== Excerpt ==

Good to know. Do you think people just "know" the fact that the  
underlying amigo is available? The link is helpful at the bottom of  
the page, but a *consistent* convention this community could adopt to  
clearly associate the data corresponding to the HTML page would be  
extremely valuable.

More specifically, I'd suggest for this page, the following template  
be used

<link rel="meta" type="application/rdf+xml" title="Data for GO: 
0031930" href="http://www.godatabase.org/cgi-bin/amigo/ 
=412b1138742957&query=GO:0031930" />

and help define such a consistent linking mechanism.

Note: This pattern is not to preclude the useful, continued  
development folks like the GO Consortium are providing via APIs and/ 
or download option, but rather provide an additional, consistent  
mechanism for associating the "raw" data with a corresponding page.

>> Turns out this "XML" link points to what looks like RDF/XML (but  
>> not quite). Anyone know who to contact to get this corrected?

===
== Provided data ==

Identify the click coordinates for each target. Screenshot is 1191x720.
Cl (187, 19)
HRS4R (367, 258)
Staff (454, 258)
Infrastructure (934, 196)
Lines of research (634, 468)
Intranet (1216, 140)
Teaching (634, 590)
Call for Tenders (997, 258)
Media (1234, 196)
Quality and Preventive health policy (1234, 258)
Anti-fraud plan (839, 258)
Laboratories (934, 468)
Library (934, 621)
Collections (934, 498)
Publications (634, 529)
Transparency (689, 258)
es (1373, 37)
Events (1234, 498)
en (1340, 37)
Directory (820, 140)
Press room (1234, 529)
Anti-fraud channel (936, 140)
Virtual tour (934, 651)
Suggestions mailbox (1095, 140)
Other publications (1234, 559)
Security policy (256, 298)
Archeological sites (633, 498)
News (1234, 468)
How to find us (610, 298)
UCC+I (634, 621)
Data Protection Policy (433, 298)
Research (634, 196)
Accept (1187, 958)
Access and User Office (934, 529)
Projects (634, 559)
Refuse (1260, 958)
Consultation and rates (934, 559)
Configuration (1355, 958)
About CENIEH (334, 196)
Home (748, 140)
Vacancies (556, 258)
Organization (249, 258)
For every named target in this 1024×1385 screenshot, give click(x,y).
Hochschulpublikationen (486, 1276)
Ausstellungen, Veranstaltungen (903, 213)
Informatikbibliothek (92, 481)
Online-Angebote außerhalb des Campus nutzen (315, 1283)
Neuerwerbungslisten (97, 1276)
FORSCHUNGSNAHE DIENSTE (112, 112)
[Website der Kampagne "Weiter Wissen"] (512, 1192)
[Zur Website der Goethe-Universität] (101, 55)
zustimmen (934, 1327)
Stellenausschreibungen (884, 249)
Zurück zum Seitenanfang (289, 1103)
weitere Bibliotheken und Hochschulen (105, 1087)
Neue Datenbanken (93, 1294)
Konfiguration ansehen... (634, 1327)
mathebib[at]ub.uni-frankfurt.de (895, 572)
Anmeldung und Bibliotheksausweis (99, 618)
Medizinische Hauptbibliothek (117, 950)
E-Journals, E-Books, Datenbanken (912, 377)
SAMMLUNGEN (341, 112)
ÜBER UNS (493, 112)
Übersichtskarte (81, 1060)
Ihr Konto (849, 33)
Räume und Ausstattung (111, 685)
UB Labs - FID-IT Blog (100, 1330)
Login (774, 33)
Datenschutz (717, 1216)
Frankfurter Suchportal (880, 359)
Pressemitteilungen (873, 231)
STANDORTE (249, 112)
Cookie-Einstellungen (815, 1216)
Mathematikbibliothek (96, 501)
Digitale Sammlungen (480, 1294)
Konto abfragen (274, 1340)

===

Actions to take:
1. Answer from the forum post about linking page data:
(a) What value does the suggested template give for the type attribute?
(b) Which organization is named as providing development through APIs and download options?
(c) According to the quoted lines at the end, what does the "XML" link appear to point to?
2. Transcribe the passage of the forum post starting with "More specifically, I'd" and going on through "a corresponding page.".
Draw only on the forum post about linking page data; set the listing aside.

Answer list:
1.
(a) application/rdf+xml
(b) The GO Consortium
(c) What looks like RDF/XML, but not quite

2.
More specifically, I'd suggest for this page, the following template  
be used

<link rel="meta" type="application/rdf+xml" title="Data for GO: 
0031930" href="http://www.godatabase.org/cgi-bin/amigo/ 
=412b1138742957&query=GO:0031930" />

and help define such a consistent linking mechanism.

Note: This pattern is not to preclude the useful, continued  
development folks like the GO Consortium are providing via APIs and/ 
or download option, but rather provide an additional, consistent  
mechanism for associating the "raw" data with a corresponding page.